Una inusual ranita de Darwin con tonalidades azules fue registrada en la Región de Aysén, en un hallazgo que sorprendió a investigadores y especialistas dedicados al estudio de esta especie.
El ejemplar fue encontrado en la Reserva Elemental Melimoyu, en plena Patagonia por Jaime Beltrand, fotógrafo y educador ambiental. Durante la jornada de terreno, el investigador se percató de que el anfibio presentaba una coloración que no había sido observada anteriormente.

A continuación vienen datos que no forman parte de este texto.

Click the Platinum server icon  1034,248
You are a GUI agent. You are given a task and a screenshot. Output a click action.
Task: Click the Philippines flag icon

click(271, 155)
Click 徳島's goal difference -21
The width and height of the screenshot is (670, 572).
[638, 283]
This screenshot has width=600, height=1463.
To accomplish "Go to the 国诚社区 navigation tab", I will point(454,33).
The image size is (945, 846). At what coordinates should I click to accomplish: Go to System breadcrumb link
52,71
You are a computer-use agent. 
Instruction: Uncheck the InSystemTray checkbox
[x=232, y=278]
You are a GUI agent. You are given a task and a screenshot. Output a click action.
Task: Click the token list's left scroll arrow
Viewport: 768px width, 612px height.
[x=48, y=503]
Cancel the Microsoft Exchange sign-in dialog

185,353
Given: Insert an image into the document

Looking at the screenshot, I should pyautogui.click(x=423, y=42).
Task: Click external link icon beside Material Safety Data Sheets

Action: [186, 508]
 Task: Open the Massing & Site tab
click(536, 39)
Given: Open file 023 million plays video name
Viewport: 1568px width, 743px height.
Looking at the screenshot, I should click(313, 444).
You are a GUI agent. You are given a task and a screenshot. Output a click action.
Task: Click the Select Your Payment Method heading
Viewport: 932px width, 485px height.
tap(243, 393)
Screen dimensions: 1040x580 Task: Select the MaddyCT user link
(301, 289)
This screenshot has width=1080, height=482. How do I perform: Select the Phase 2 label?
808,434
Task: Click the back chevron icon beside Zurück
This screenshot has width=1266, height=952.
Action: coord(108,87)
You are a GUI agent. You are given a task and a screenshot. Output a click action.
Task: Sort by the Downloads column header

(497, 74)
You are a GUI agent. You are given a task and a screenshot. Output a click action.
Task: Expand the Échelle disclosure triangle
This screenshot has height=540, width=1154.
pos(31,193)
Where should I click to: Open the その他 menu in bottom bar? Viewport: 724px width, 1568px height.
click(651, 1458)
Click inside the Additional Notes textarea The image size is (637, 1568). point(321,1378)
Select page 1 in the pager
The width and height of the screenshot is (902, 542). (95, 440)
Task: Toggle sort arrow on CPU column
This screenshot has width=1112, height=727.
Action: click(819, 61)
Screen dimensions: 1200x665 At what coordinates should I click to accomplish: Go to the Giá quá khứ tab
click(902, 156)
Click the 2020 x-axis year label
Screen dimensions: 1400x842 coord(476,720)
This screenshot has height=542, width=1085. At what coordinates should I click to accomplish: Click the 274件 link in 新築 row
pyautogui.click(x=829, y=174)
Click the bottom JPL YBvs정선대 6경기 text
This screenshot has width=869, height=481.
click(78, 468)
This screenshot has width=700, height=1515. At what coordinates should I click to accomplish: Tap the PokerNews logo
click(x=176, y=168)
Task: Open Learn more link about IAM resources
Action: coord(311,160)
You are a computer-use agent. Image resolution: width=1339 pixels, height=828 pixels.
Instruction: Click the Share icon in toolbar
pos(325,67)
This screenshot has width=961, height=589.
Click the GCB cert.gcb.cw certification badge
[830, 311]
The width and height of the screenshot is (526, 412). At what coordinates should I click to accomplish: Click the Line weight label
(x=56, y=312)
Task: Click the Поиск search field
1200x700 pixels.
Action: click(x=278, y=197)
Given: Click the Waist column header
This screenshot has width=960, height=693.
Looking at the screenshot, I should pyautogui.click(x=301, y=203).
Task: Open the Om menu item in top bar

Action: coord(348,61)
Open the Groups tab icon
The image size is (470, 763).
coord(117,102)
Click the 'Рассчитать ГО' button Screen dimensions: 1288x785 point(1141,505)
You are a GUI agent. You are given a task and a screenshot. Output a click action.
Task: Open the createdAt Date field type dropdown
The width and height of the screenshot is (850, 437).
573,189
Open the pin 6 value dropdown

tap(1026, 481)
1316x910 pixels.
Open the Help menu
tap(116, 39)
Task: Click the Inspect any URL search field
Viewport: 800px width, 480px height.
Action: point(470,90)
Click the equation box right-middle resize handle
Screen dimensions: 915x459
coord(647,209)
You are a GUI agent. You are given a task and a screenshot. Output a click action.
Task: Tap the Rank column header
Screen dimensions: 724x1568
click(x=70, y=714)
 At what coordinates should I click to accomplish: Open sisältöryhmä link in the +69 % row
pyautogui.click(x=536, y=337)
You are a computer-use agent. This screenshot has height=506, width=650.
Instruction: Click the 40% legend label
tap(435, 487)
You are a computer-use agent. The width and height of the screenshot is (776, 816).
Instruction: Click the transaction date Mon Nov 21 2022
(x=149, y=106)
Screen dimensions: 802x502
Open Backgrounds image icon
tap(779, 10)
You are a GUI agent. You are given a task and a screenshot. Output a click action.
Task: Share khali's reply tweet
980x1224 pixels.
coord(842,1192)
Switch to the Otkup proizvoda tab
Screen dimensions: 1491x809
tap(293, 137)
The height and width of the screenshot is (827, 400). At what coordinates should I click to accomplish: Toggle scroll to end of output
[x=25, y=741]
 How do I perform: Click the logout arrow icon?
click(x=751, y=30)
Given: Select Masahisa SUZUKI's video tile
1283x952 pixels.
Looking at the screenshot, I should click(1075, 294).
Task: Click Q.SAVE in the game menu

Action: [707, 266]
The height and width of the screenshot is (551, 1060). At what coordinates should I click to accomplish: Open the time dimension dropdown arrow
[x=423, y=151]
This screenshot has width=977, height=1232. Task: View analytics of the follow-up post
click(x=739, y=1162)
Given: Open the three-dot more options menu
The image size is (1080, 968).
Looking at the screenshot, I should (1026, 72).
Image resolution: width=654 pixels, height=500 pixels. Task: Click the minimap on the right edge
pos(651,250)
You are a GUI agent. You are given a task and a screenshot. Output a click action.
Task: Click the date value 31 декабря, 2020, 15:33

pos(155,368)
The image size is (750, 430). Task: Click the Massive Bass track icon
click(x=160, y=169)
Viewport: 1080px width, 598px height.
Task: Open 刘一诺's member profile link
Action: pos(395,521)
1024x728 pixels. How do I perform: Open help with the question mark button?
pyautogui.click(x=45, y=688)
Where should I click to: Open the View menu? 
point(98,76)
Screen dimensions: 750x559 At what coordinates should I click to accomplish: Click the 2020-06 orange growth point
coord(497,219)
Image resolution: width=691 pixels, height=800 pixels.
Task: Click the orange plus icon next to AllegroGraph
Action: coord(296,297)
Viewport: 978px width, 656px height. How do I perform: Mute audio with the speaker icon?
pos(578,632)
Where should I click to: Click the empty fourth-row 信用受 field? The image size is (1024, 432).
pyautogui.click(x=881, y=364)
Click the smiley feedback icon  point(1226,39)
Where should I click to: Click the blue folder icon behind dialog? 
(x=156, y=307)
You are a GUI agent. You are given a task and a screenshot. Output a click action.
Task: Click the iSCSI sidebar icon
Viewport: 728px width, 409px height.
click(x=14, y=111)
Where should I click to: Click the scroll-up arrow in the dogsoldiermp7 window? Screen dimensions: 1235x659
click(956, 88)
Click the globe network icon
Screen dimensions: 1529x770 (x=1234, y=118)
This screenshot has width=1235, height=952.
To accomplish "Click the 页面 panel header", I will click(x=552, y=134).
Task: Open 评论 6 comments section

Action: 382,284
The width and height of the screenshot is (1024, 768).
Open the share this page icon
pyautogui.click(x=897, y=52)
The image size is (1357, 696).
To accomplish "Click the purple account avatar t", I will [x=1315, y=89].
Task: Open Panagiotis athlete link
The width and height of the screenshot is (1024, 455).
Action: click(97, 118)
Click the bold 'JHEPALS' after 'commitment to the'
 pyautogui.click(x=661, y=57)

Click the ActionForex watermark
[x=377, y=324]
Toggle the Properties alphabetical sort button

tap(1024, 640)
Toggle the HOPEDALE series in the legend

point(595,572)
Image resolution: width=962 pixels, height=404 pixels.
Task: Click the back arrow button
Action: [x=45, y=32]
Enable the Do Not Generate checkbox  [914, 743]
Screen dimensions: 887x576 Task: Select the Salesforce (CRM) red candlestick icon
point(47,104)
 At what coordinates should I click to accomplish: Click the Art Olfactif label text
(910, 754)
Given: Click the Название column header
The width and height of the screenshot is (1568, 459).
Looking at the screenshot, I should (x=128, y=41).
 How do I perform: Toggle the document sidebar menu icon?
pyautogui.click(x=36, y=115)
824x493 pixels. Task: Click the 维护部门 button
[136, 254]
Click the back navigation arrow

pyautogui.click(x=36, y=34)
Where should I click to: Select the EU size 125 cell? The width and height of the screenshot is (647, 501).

“Al acercarme, me di cuenta de que era una ranita de Darwin única, con patrones de colores azules nunca antes vistos durante 12 años de investigación de nuestra organización”, relató Beltrand.
Se trataba de un macho de 27,01 milpimetros y 1,83 gramos, que además se encontraba en pleno proceso reproductivo, transportando aproximadamente cuatro larvas en su saco vocal, una de las características más particulares de esta especie.
Un registro nunca antes visto
La ranita fue fotografiada en su ambiente natural y posteriormente liberada procurando reducir al mínimo el estrés provocado por la manipulación.
De acuerdo con la ONG Ranita de Darwin, el hallazgo resulta especialmente relevante debido a que durante más de una década de monitoreo sistemático de la especie no se había registrado una variación de coloración similar.
La especie, conocida científicamente como Rhinoderma darwinii, suele presentar tonalidades verdes o cafés y destaca por su particular estrategia reproductiva, ya que el macho mantiene a las larvas dentro de su saco vocal hasta que complentan parte de su desarrollo.
El descubrimiento también aporta información sobre la variabilidad de la especie, que enfrenta amenazas como la pérdida de hábitat y la aparición de enfermedades.
¿Por qué es azul?
El presidente de la ONG Ranita de Darwin, Andrés Valenzuela, explicó que la tonalidad podría estar relacionada con una alteración en los pigmentos de la piel conocida como hipoxantismo.
En términos simples, la coloración verde de muchas ranas surge de la combinación de distintos pigmentos. Si los pigmentos amarillos disminuyen o están ausentes, puede hacerse visible una tonalidad azul.
En este caso, el ejemplar conserva algunas zonas verdes, lo que podría indicar una reducción parcial de esos pigmentos.
El antecedente que más llamó la atención de los investigadores ocurrió meses después, puesto que la ranita fue recapturada en buenas condiciones de salud y mantenía su coloración azul.
Esto hace menos probable que el cambio sea consecuencia de estrés o una enfermedad pasajera y abre la posibilidad de que corresponda a una característica asociada a su desarrollo o incluso a su genética.